What to produce.
Go through the entries below and say how many lines contain the string "Open"; write only that number.

Data provided.

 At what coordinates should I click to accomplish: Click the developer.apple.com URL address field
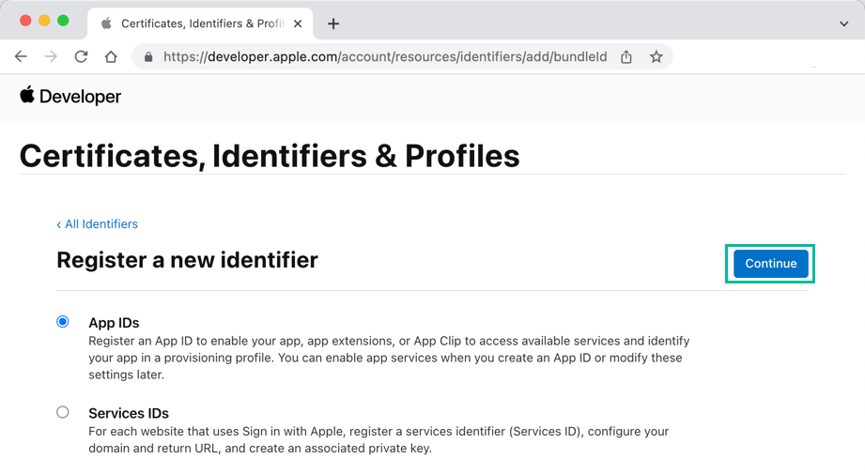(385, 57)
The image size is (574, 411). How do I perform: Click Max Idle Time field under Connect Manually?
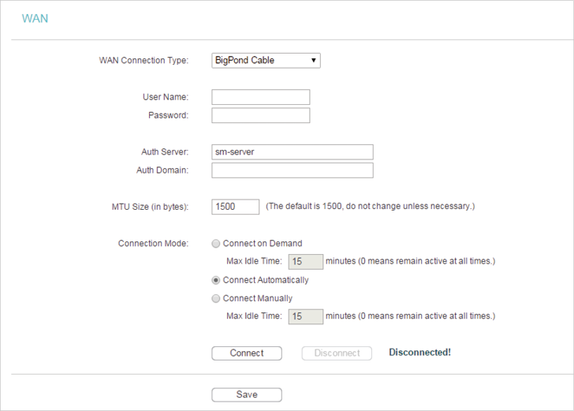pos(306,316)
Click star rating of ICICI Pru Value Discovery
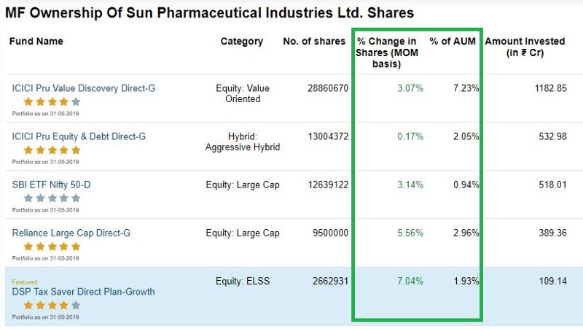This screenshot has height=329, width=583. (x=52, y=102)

* * *

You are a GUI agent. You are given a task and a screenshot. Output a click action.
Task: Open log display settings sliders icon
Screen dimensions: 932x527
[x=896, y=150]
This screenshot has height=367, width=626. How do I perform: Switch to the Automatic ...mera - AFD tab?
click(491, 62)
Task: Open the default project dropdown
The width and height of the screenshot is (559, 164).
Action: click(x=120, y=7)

...

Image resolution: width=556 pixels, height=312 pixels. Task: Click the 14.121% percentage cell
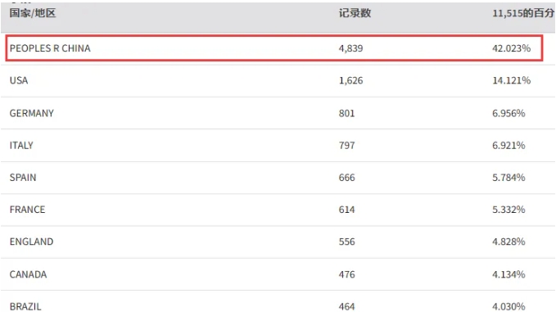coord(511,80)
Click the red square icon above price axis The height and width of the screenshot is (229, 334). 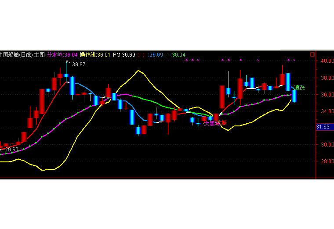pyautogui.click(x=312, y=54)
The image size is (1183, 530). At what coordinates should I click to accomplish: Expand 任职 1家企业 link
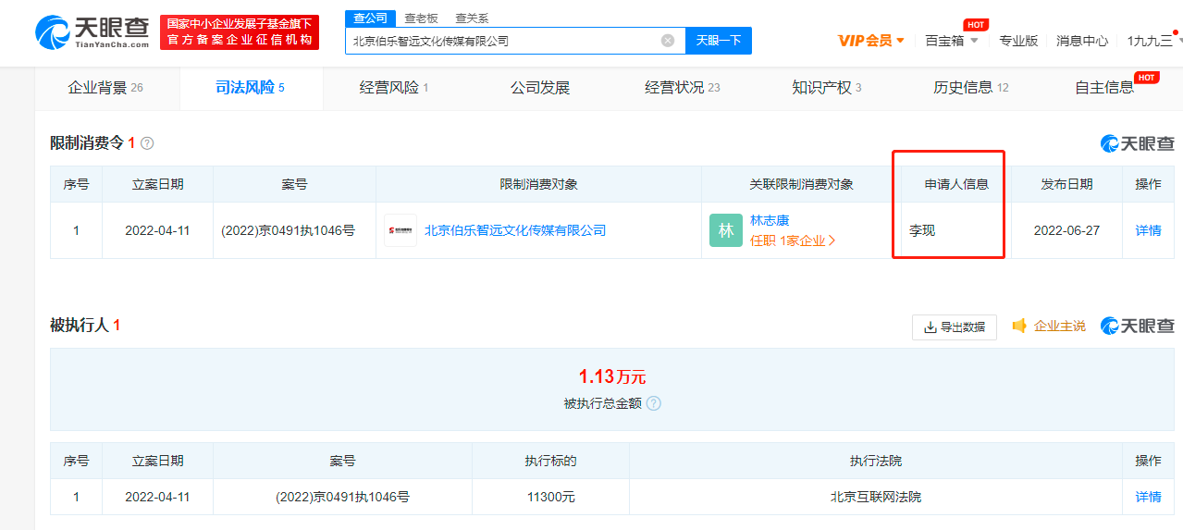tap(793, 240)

Result of the exercise.
2